三井化学の大牟田工場。プラスチックメガネレンズの原料などを生産している=福岡県大牟田市

 三井化学は50年代初頭にドイツのチーグラー博士により発明された、化学反応で必要な成分を効率よく取り出す技術(触媒)を導入し、世界に先駆けて常圧法ポリエチレンの商業生産を開始。以来、ポリエチレン、ポリプロピレンなどの触媒開発において、世界の主導的役割を担ってきた。

 加えて今、最も注目されているのが、工場から排出される二酸化炭素(CO2)から、樹脂などの原料であるメタノールを生産する「世界初」の実験設備を完成させたこと。

 同社は、大阪工場に今年3月に実証実験設備を完成。年産100トン程度を生産し、事業化のめどをつける考え。「化学技術の力で、無用なものを有用なものに転換する新しい価値を創り出せることを示す意味でも挑戦する」と船越良幸専務は事業化に強い決意をにじませる。商用化には、さまざまな課題にも直面するが、二酸化炭素を原料とする石油化学製品は「電機、自動車など環境経営を標榜(ひょうぼう)する企業からの受注」(化学業界関係者)が期待できるうえ、三井化学にとっても大きな武器となるはずだ。
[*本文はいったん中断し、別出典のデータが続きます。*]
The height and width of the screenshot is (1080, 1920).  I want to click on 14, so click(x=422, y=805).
462荷主研究者:2009/10/10(土) 18:55:21

http://www.business-i.jp/news/culture-page/news/200907180006a.nwc
2009/7/18 Fuji Sankei Business i.
【プラントの肖像】旭化成 「多角化の相乗効果」で道拓く

水島にあるスチレンモノマー生産設備。重合し、できる樹脂は食品容器などに使われる=岡山県倉敷市

 旭化成は、1922年に設立されたレーヨン製造の「旭絹織」(滋賀県)と、「日本窒素肥料」のアンモニア合成工場(宮崎県延岡市)が出発点。ともに創業者の野口遵(したがう)が欧州から導入した技術が基礎となった。野口は、明治中期に東京帝国大学を卒業しながら官僚や財閥系企業への道を選ばず、日本の化学工業を独自に切り開いていったことでも有名だ。33年に2つの事業を統合し、「旭ベンベルグ絹糸」が誕生。さらなる合併を経て46年に「旭化成工業」に社名を変更した。
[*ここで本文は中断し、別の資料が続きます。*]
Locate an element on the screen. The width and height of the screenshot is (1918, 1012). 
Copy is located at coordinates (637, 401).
 多角化の相乗効果で発展するのが同社のお家芸。戦前にレーヨンの市価が暴落し他社が打撃を受けた際も、繊維と化学技術を融合し「ベンベルグ」という独特の人絹を造っていたおかげで、不況の影響を軽微にとどめた。

 戦後は海外技術を積極的に取り入れ「サランラップ」などの食品包装材や「ヘーベルハウス」ブランドの住宅など新規分野を開拓している。
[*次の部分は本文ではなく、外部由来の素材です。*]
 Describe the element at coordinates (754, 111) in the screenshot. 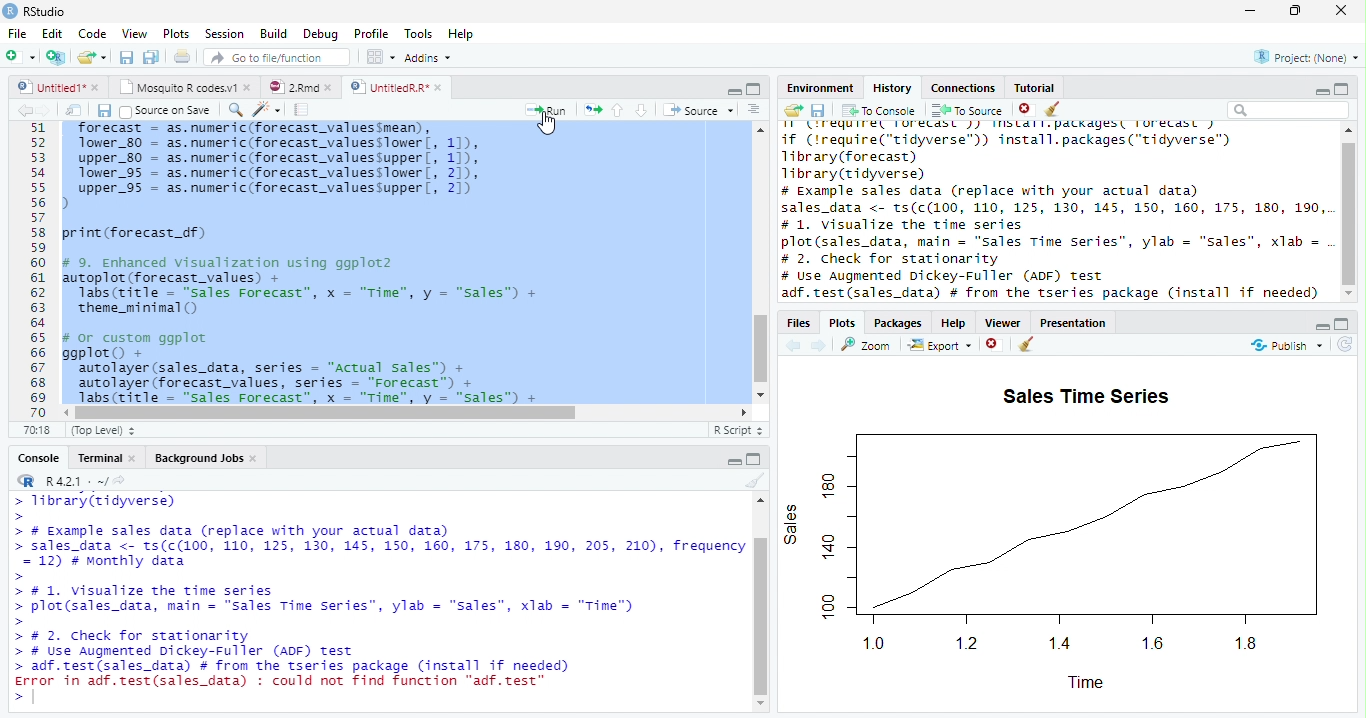

I see `Show document outline` at that location.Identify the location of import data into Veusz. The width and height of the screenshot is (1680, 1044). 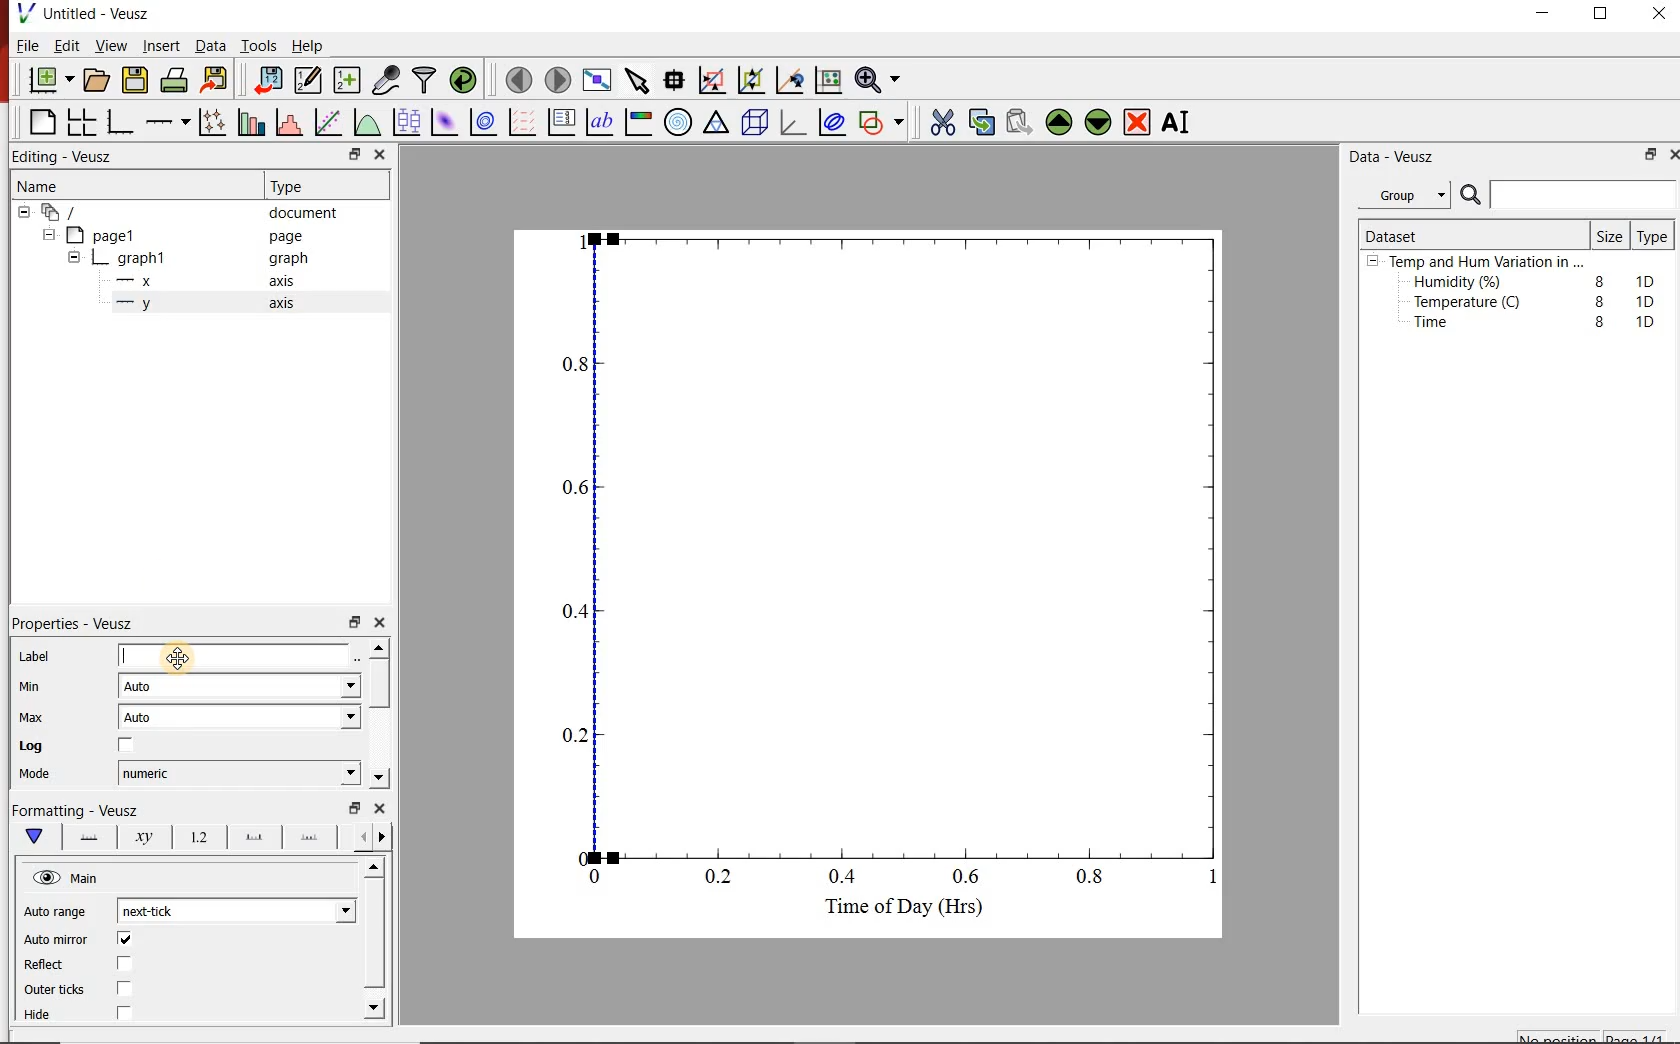
(267, 78).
 そのなかでも石油化学製品の基礎原料となるエチレンとともに、同社の石油化学事業を代表するのが、アクリル繊維や、自動車のサイドミラー、家電製品などに使われるABS(アクリロニトリル・ブタジエン・スチレン)樹脂の原料となるAN(アクリロニトリル)。62年に川崎製造所(川崎市川崎区)で年5万トン程度で稼働を開始。69年には水島製造所(岡山県倉敷市)でも生産を始めた。

主に繊維を生産する旭化成の延岡工場。市役所も気に入り、ガイドブックに掲載している=宮崎県延岡市(撮影:山下博久・旭化成マイクロシステム延岡事業所長)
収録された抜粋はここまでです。